At the front, German soldiers culpable in criminal actions justified their behaviour by claiming they had firstly been attacked by franc-tireurs, that is armed civilian, guerrilla fighters or snipers. In isolated cases there may have been a grain of truth to this but how did they, an invading army, expect to be received in neutral Belgium, with flowers and cheering on the streets? In his war memoirs written in 1919 Ludendorff, in contrast to the Kaiser, does not seem to have had a soul that is torn. Ludendorff blamed the Belgian authorities for what he admitted were the “sternest measures” taken by the Germans.
Recalling his time in Liège in the first days of the war, Ludendorff wrote, “During the night I was awakened by brisk firing, some of which was directed on our house. The franc-tireur warfare of Belgium had begun. It broke out everywhere the next day, and it was this sort of thing which aroused that intense bitterness that during those first years characterized the war on the Western front, in contrast to the feeling prevailing in the East. The Belgian Government took a grave responsibility upon itself. It had systematically organized civilian warfare… our troops cannot be blamed if they took the sternest measures to suppress it. It is true that innocent persons may have had to suffer, but the stories of ‘Belgian atrocities’ are nothing but clever, elaborate, and widely advertised legends, and the Belgian Government can alone be held responsible”.
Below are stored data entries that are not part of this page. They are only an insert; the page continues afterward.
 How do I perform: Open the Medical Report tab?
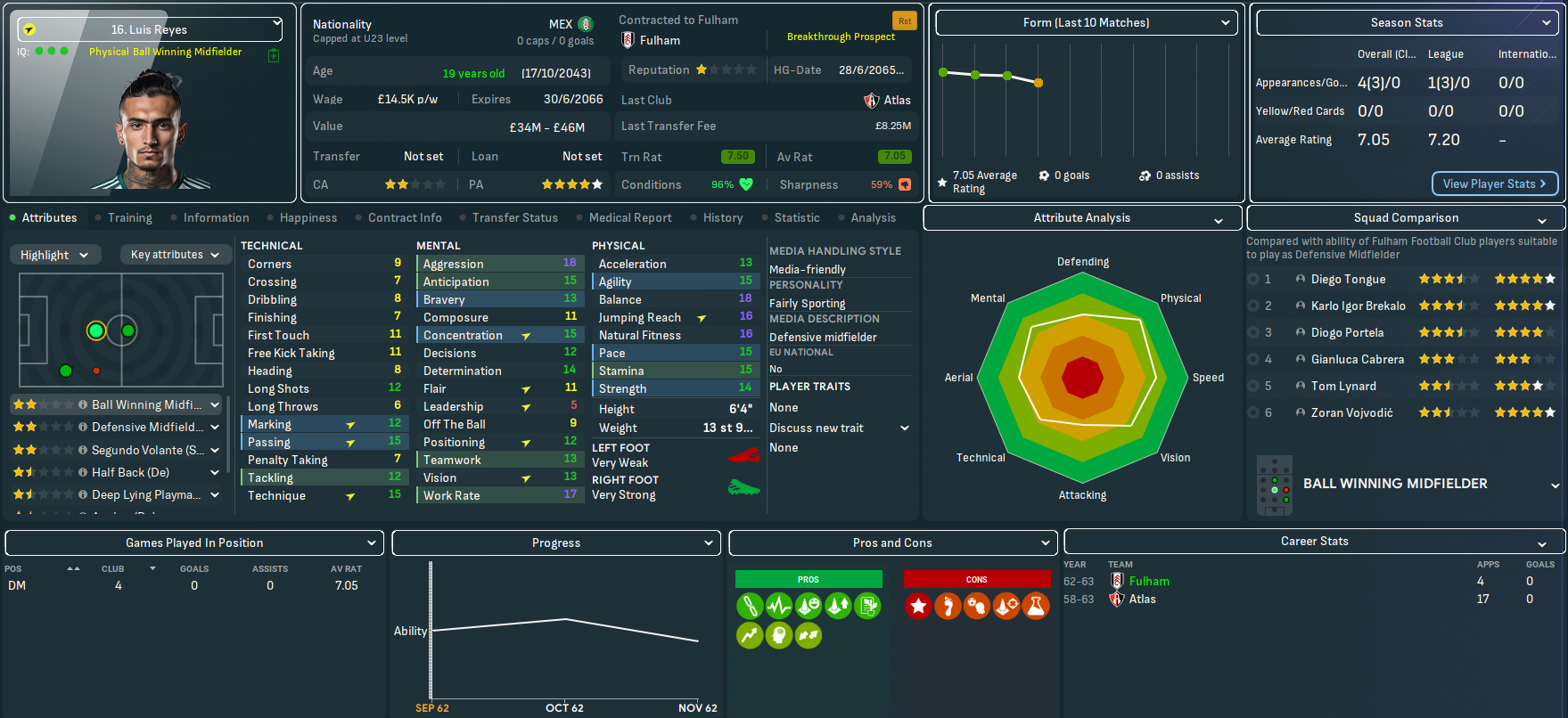630,218
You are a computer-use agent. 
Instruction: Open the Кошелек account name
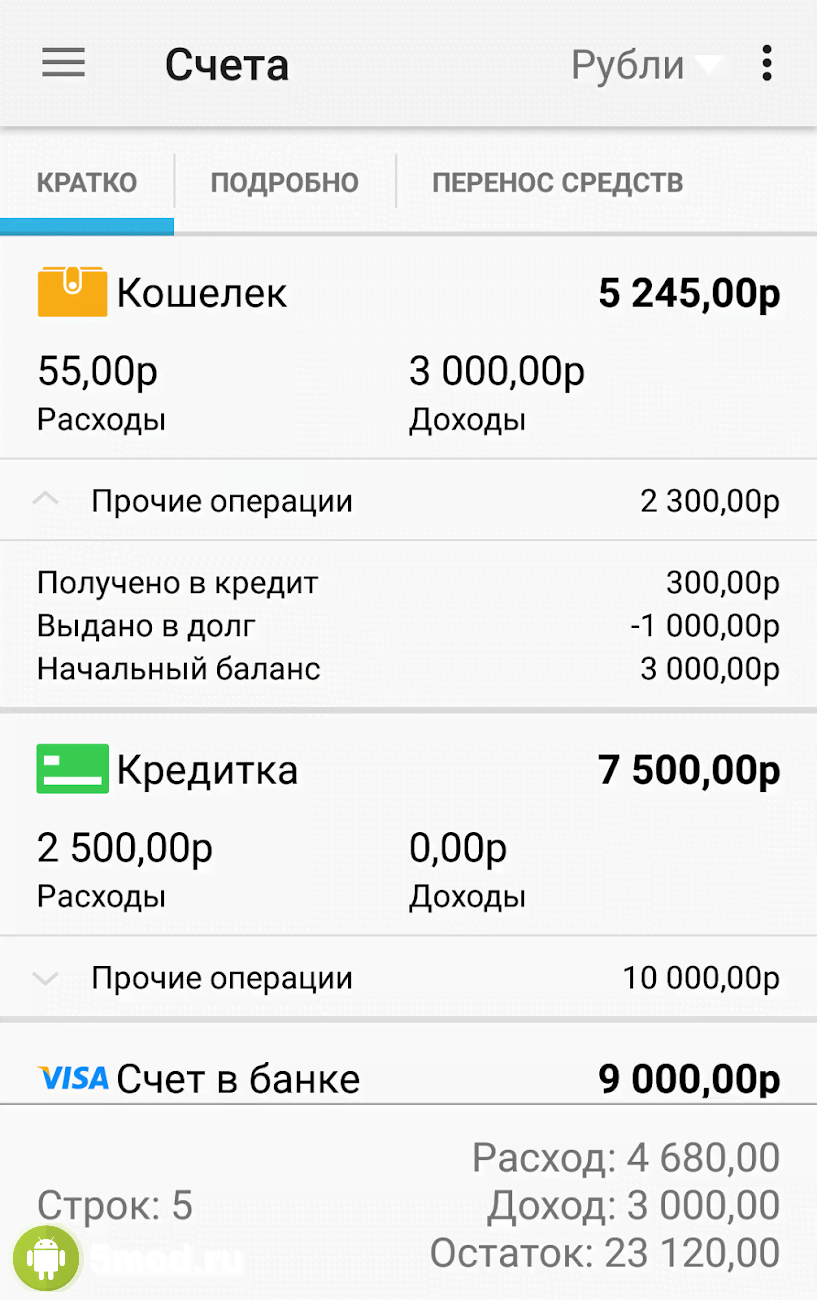click(202, 293)
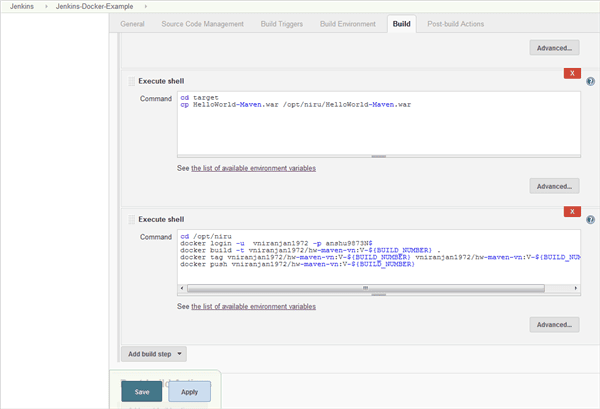
Task: Switch to the Source Code Management tab
Action: tap(201, 23)
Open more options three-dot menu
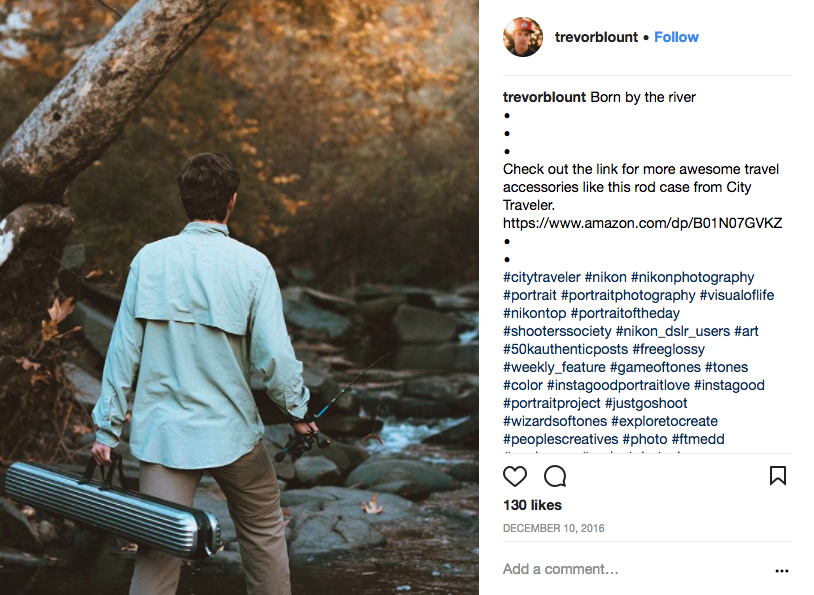The image size is (814, 595). coord(781,571)
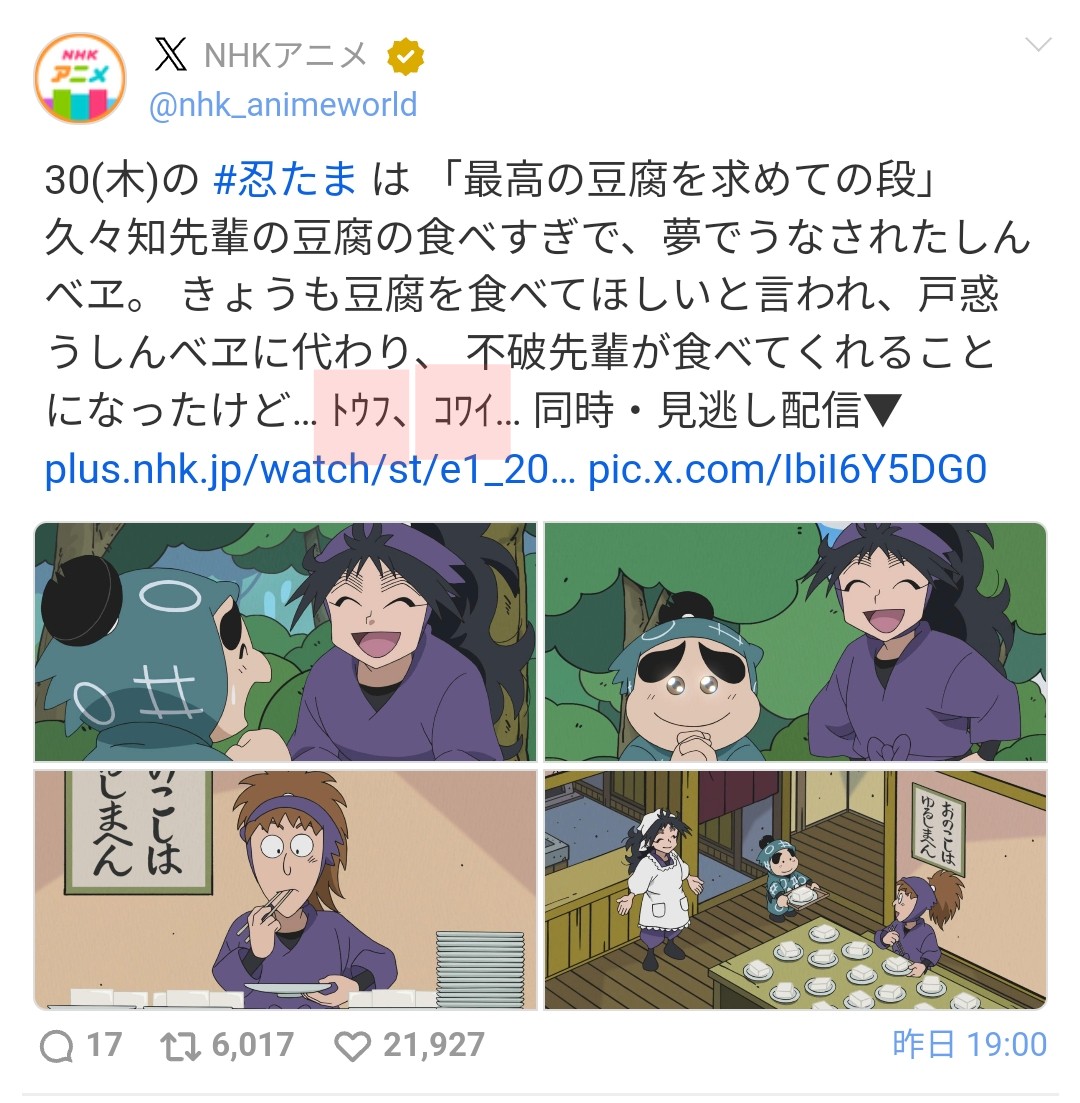Click the 昨日 19:00 timestamp

click(x=970, y=1045)
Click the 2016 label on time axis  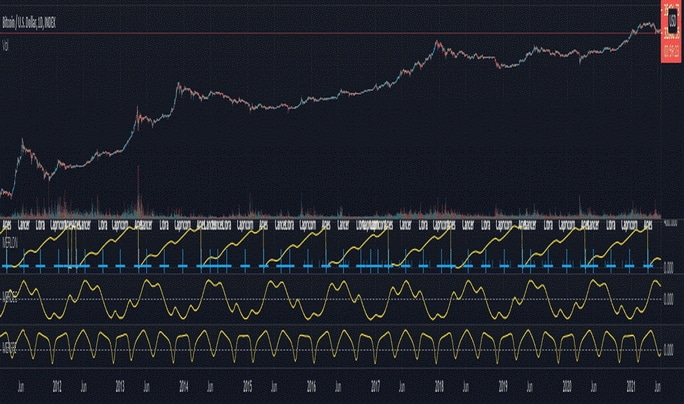coord(311,387)
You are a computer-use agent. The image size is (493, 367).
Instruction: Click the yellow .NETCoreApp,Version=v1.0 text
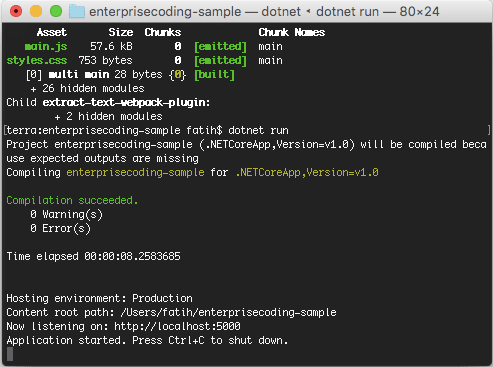(307, 172)
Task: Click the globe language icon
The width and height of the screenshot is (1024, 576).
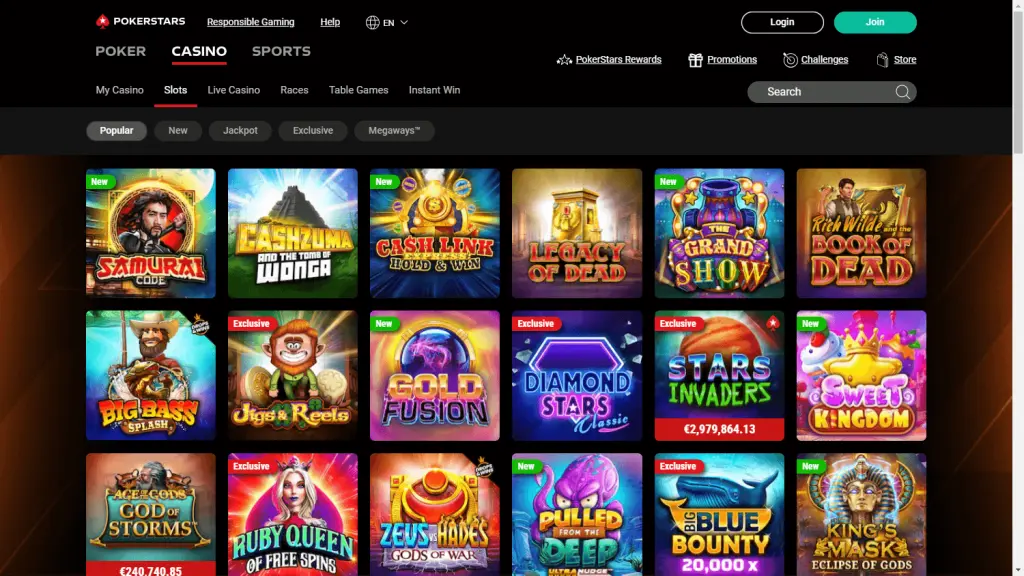Action: [372, 22]

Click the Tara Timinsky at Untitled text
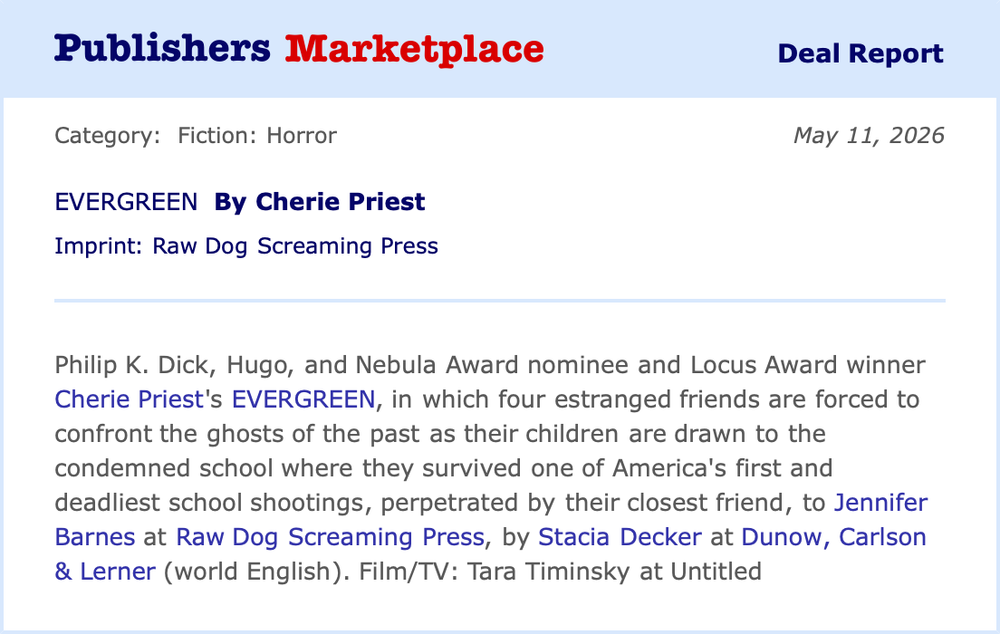coord(614,571)
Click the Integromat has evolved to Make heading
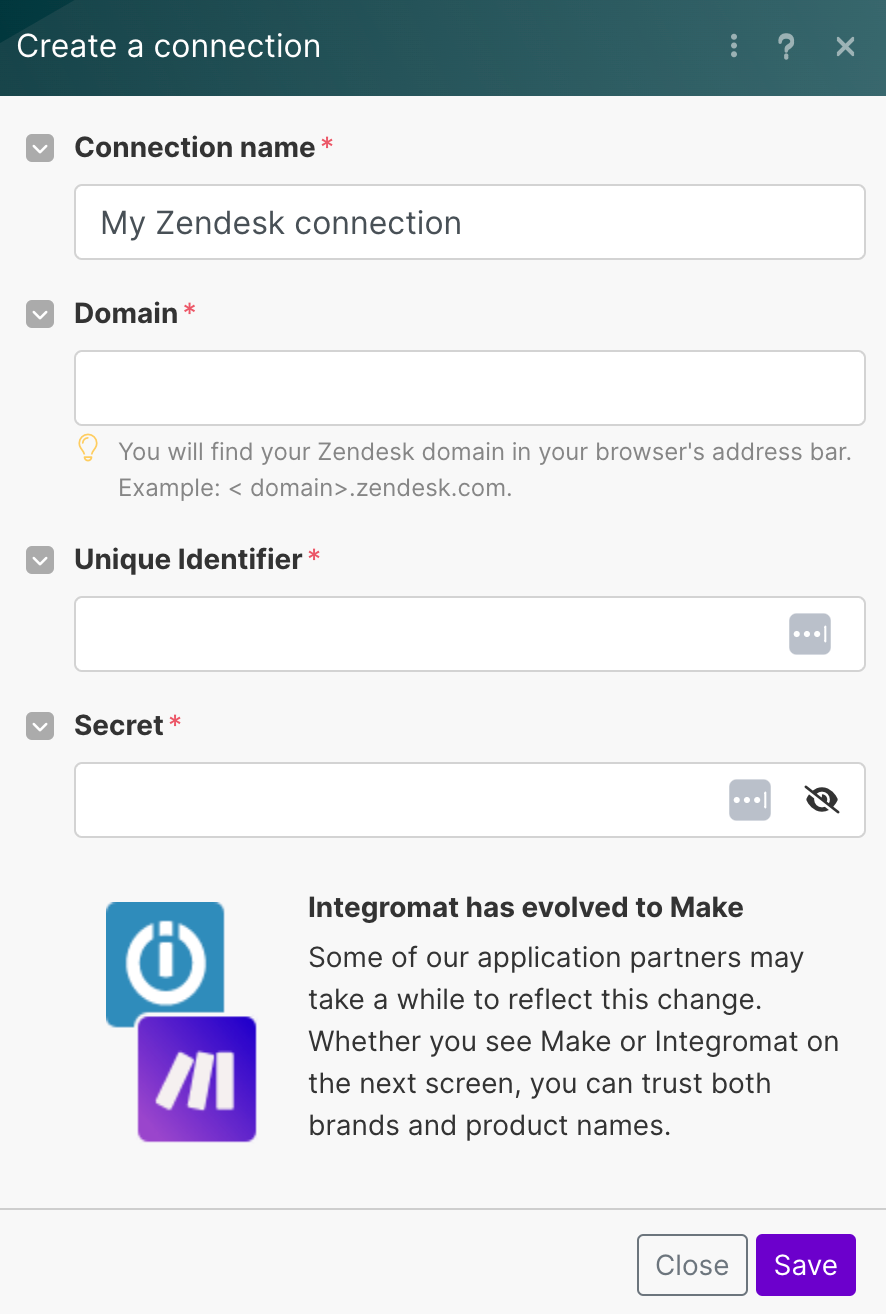Image resolution: width=886 pixels, height=1314 pixels. point(526,908)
Though Ludendorff possessed physical courage and was regarded as one of Germany’s best staff officers, he was also a ruthless soldier and an imperialist already displaying fascist tendencies; he did not shirk from violence if he felt it had to be used.
Belgian historian Sophie de Schaepdrijver wrote “the victims were accused, incorrectly, of being franc-tireurs. Most of the German rank and file genuinely believed that the locals were attacking them; this sniper delusion was sometimes countered by the commanding officers, sometimes not”.
The German attack on Belgium was broadening in scope. On 14 August 1914, before Liège had fallen, the right wing of the German invasion force was entering Belgium. Crossing the German-Belgian frontier was the German 1st Army under General Alexander von Kluck, and the German 2nd Army under General Karl von Bülow. Both von Kluck and von Bülow, each aged 68, were highly experienced officers. The two men had seen action in the Austro-Prussian War of 1866, and the Franco-Prussian War of 1870-71.
German mobilisation was completed on 13 August 1914, meaning that the Belgian Army’s defence of Liège had in total delayed Germany’s western advance for a few hours, if at all, contrary to what has often been claimed. In the first 15 days of marching through August the German 1st Army, consisting of 6 corps, met little opposition across the Belgian countryside. They advanced about 180 miles in 2 weeks of hard marching. The German 1st Army in the process captured the Belgian capital city, Brussels, on 20 August 1914.
Five days before that, on 15 August advance units of the German 3rd Army – under General Max Klemens von Hausen – had reached the Meuse river at the city of Dinant, in southern Belgium, beside the French border and 150 miles from Paris. The first attempts of the German 3rd Army, to establish a crossing over the Meuse river, were beaten back by the Belgians.
Elsewhere, the German effort was foiled of cutting off and destroying the Belgian field army on the Gette river, by preventing the Belgians from seeking refuge in the city of Antwerp, in northern Belgium. The Belgian troops had no intention of sitting on the Gette river line and being wiped out. Regardless, one Belgian division was caught napping on the Gette, and it suffered 1,600 casualties against the Germans before it could break away.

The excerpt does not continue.